Astrophysics for People in a Hurry
© 2017 Neil deGrasse Tyson
Astrophysics for People in a Hurry is exactly what it says on the tin, a brief cosmological primer that presents the basics of cosmology, explains the ways we are continuing to learn about the cosmos, and ends with a Saganesque hush meditating on what the cosmic perspective has to offer. Neil deGrasse Tyson is an active science popularizer, the creator and primary host for StarTalk Radio, which has grown beyond a podcast to become a video series and book – not to mention his day job as director of the Hayden Planetarium in New York City.
Astrophysics is a review of what is known about the big picture, and avoids string theory, m-theory, branes, and other things best considered by people not in a hurry.
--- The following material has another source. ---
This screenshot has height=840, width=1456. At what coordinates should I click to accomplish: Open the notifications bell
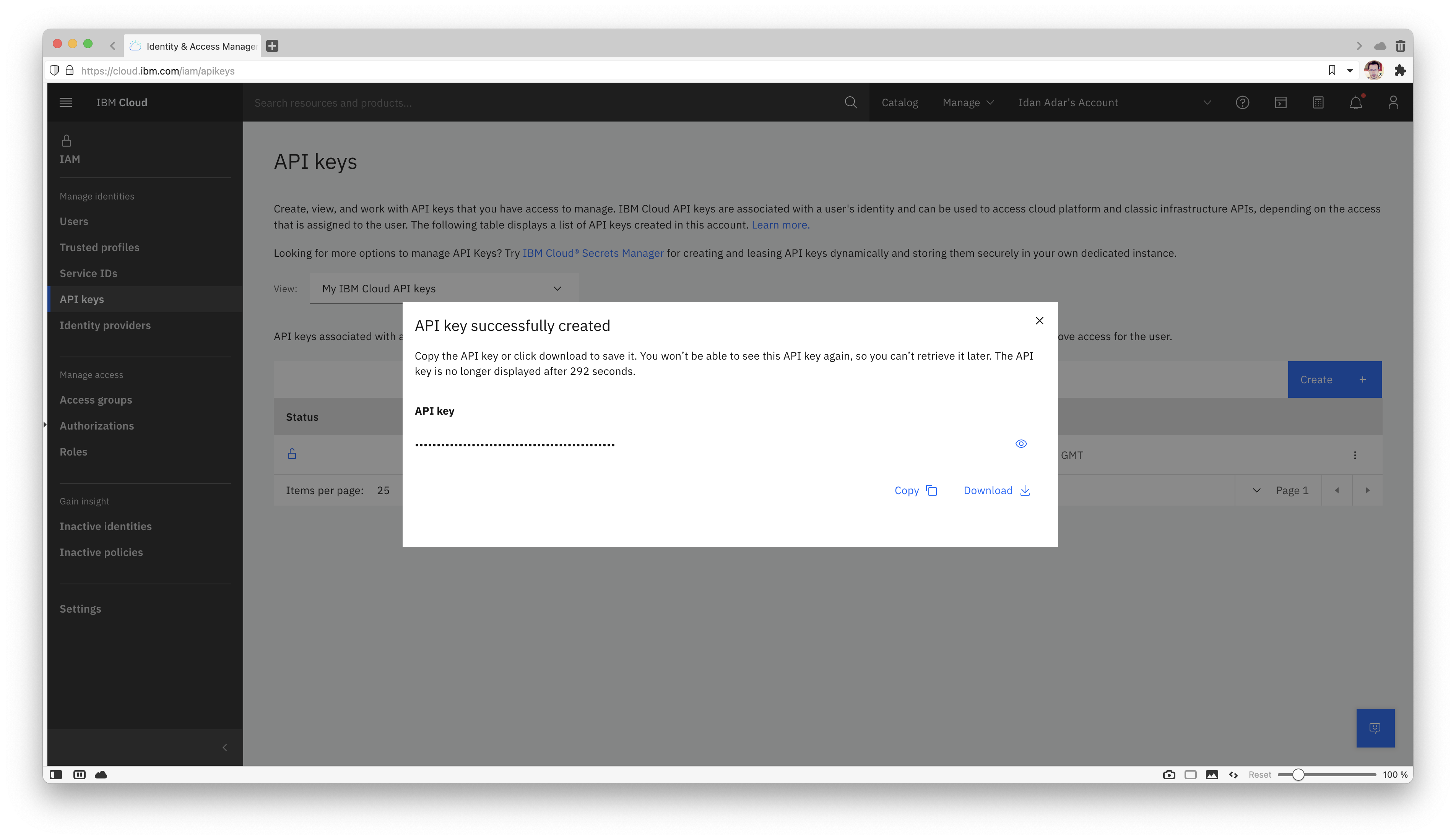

Tyson does include a section on dark matter and dark energy, however, since the math of our current model of universal expansion doesn’t make sense without including them . Tyson is quick to defend against the idea that ‘dark matter’ – accounting for the detected weight of matter which doesn’t seem to interact with anything – as a math cheat, since the weight of something is there…we just haven’t figured out what it is just yet. Along the way, Tyson also comments on topics like why the cosmos tends to produce spheres (planets, suns, clusters of galaxies…), the history of radio telescopes, and the supreme importance of the period table.
As someone whose most recent interaction with astrophysics has been The Big Bang Theory, since I haven’t read anything in this area in four years, I found Tyson completely enjoyable.